--- START OF DATA SHOWN ---

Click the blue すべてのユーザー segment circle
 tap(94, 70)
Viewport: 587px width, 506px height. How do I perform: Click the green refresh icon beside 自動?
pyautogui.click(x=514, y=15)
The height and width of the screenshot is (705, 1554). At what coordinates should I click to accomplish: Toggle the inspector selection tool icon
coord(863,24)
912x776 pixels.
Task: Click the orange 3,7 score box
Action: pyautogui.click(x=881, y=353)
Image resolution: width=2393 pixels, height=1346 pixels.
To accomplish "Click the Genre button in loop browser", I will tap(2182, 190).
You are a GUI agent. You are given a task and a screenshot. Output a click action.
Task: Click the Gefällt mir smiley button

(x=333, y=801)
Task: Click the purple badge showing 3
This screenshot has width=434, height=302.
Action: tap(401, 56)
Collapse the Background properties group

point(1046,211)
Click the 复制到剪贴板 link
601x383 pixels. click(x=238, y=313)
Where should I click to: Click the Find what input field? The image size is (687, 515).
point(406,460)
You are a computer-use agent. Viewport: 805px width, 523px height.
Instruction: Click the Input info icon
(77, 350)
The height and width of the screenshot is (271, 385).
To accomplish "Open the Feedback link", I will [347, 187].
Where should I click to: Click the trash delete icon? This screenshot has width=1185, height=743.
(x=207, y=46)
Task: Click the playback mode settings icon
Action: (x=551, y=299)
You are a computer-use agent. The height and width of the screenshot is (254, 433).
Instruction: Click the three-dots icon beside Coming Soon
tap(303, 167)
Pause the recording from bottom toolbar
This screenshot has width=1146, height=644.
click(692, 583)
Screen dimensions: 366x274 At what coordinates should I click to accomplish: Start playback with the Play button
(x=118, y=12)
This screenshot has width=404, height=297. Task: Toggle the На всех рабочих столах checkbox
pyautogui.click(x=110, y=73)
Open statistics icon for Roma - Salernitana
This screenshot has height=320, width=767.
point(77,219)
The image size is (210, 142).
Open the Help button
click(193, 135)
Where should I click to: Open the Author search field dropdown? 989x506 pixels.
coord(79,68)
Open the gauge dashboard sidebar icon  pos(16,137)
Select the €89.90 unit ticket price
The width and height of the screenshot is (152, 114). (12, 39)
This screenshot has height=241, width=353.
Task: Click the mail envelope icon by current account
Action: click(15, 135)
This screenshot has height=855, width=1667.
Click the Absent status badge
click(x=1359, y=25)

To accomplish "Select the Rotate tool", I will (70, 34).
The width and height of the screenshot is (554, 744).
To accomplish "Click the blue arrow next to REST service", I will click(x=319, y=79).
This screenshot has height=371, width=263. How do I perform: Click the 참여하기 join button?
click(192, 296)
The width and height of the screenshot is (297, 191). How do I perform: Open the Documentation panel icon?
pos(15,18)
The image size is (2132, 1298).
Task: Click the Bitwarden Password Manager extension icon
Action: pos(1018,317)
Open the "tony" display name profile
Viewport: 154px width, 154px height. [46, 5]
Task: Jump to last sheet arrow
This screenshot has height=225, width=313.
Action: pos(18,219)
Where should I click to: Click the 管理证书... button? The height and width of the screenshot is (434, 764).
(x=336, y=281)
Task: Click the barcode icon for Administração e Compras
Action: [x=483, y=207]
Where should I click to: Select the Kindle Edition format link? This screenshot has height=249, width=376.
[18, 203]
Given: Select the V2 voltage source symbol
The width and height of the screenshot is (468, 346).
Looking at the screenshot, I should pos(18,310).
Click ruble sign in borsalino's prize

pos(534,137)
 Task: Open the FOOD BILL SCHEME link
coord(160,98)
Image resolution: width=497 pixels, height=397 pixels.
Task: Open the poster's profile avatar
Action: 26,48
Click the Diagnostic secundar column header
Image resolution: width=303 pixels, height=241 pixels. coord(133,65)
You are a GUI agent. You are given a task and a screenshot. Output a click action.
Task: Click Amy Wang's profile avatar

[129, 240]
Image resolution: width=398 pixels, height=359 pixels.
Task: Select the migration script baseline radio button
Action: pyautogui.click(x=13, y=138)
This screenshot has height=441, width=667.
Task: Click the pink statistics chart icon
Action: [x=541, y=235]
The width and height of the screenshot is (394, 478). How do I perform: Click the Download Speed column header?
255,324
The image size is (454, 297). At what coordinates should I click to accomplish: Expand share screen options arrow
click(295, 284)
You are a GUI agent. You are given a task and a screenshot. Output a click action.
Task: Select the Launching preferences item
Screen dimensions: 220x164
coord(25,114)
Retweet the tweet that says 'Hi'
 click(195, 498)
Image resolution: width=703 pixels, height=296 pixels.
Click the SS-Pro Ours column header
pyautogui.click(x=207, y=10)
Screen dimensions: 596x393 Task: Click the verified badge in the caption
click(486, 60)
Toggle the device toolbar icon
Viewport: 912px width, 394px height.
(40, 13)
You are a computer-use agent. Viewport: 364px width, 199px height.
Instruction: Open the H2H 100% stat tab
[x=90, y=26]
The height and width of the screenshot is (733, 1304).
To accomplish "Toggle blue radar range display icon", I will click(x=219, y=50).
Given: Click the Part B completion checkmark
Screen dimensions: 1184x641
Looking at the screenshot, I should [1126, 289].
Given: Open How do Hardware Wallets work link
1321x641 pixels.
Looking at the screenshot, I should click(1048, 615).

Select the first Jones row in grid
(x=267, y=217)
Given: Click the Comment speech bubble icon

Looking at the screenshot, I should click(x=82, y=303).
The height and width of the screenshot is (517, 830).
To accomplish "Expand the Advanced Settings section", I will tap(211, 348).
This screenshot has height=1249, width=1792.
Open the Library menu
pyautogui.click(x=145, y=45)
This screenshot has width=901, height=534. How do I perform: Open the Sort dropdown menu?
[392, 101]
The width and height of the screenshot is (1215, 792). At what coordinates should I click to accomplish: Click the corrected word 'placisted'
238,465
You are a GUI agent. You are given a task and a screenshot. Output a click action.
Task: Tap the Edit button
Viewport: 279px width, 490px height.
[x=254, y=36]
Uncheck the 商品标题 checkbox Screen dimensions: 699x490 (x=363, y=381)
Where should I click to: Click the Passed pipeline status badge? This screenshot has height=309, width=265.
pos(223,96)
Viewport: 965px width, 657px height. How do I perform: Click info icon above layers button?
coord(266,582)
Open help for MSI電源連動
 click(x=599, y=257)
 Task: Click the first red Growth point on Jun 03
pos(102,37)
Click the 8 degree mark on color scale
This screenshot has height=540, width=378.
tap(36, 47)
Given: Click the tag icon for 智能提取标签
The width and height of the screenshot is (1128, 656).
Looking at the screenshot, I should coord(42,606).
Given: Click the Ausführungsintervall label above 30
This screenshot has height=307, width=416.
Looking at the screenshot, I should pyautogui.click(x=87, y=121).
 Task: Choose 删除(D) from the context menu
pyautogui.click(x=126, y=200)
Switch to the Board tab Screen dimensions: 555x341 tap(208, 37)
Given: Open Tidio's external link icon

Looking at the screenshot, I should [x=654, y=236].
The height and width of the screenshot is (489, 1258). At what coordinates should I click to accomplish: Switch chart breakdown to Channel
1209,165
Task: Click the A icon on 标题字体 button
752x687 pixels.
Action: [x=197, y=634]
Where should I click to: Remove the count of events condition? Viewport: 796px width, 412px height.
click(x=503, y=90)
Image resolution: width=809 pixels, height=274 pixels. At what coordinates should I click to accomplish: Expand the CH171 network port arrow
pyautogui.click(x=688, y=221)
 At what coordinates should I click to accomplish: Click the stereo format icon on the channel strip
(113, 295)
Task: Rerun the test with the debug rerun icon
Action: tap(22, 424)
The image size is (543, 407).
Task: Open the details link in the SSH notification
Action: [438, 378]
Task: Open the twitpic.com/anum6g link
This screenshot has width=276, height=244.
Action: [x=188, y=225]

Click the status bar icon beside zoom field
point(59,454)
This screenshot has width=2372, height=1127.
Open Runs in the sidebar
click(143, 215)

--- END OF DATA SHOWN ---

THE TASK >> List every line in the listing above that contains the string "Toggle", matching case exactly.

COMPLETE ANSWER >>
The height and width of the screenshot is (705, 1554). At what coordinates should I click to accomplish: Toggle the inspector selection tool icon
This screenshot has width=404, height=297. Task: Toggle the На всех рабочих столах checkbox
Toggle the device toolbar icon
To accomplish "Toggle blue radar range display icon", I will click(x=219, y=50).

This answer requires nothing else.